* LESETEXT:

Wie Postdienste im Zeitalter des Internets überleben
Am 9. Oktober feiert der Weltpostverein (WPV) sein 150-jähriges Bestehen. SWI swissinfo.ch sprach mit WPV-Generaldirektor Masahiko Metoki über die Erschliessung neuer Einnahmequellen für Poststellen und die Integration privater Unternehmen in das internationale Postwesen.
Im Murifeld, zehn Tramminuten von der Berner Altstadt entfernt, steht ein Gebäude mit einer grossen Pegasus-Statue an der Fassade. Es ist der Hauptsitz des Weltpostvereins, der zweitältesten internationalen Organisation der Welt.
Obwohl erstaunlich wenige Menschen wissen, dass es diese Organisation überhaupt gibt, hat der Weltpostverein grossen Einfluss darauf, wie Briefe weltweit von Postdiensten verschickt, frankiert und bearbeitet werden. Er sorgt dafür, dass Briefe oder Pakete möglichst reibungslos über Ländergrenzen hinweg befördert werden können.
«Ein Defekt im Postnetz eines Landes wirkt sich auf das Postnetz der ganzen Welt aus. Der WPV hilft, sicherzustellen, dass das Postnetz in allen Ländern die gleiche Qualität aufweist», sagt Masahiko Metoki, der den Weltpostverein seit 2022 leitet.
Multinationales Gremium für vereinfachte Postdienste
Der Allgemeine Postverein, wie die Organisation ursprünglich hiess, wurde 1874 auf Initiative von 22 Ländern gegründet, darunter Deutschland, die Vereinigten Staaten, Grossbritannien, Frankreich und die Schweiz.
Moderne Postdienste gab es damals schon seit fast einem Jahrhundert. Sie hatten mit dem Briefmarkensystem im Vereinigten Königreich begonnen und wurden durch bedeutende wirtschaftliche und politische Veränderungen in Europa vorangetrieben.
Doch je mehr Briefe rund um den Globus zirkulierten, desto lauter wurde der Ruf nach Ordnung und Vereinfachung des Postverkehrs zwischen den Ländern.
Die Schweiz, die sich auf dem Kontinent profilieren wollte, bot sich als Sitzstaat an.
Vier Jahre nach seiner Gründung wurde der Allgemeine Postverein in Weltpostverein umbenannt. 1948 wurde er zu einer Sonderorganisation der Vereinten Nationen, was ihm internationale Anerkennung verschaffte. Heute zählt der Weltpostverein 192 Länder und Regionen zu seinen Mitgliedern.
Die Schweiz hatte bis 1967 den Vorsitz der Organisation inne. Mit der Unabhängigkeit der afrikanischen Staaten nach dem Zweiten Weltkrieg verschoben sich die Machtverhältnisse.
1967 wurde mit Michel Rahi aus der Vereinigten Arabischen Republik (heute Ägypten) erstmals ein Nichtschweizer an die Spitze der Organisation gewählt. Metoki ist der erste Asiate an der Spitze des WPV.
Masahiko Metoki trat 1983 in den Dienst des japanischen Ministeriums für Post und Telekommunikation (das heutige Ministerium für Inneres und Kommunikation).

* SCHRIFTLICHE AUFGABEN:
A. Wer wurde laut dem Lesetext 1967 als erster Nichtschweizer an die Spitze der Organisation gewählt?
B. Gib den Abschnitt des Lesetextes von „Doch je mehr“ bis „zu seinen Mitgliedern.“ wortgetreu wieder.
C. Übersetze diesen Satz aus dem Lesetext ins Englische: „Die Schweiz, die sich auf dem Kontinent profilieren wollte, bot sich als Sitzstaat an.“

* GEGEBENE DATEN:
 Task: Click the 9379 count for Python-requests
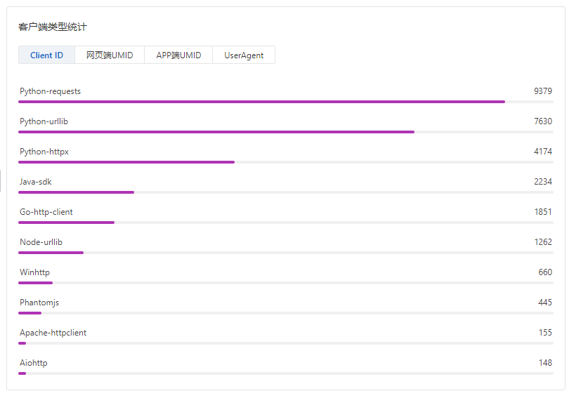[x=542, y=91]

* ERGEBNISSE JE AUFGABE:
A. Michel Rahi aus der Vereinigten Arabischen Republik (heute Ägypten).

B.
Doch je mehr Briefe rund um den Globus zirkulierten, desto lauter wurde der Ruf nach Ordnung und Vereinfachung des Postverkehrs zwischen den Ländern.
Die Schweiz, die sich auf dem Kontinent profilieren wollte, bot sich als Sitzstaat an.
Vier Jahre nach seiner Gründung wurde der Allgemeine Postverein in Weltpostverein umbenannt. 1948 wurde er zu einer Sonderorganisation der Vereinten Nationen, was ihm internationale Anerkennung verschaffte. Heute zählt der Weltpostverein 192 Länder und Regionen zu seinen Mitgliedern.

C. Switzerland, which wanted to raise its profile on the continent, offered itself as the host country.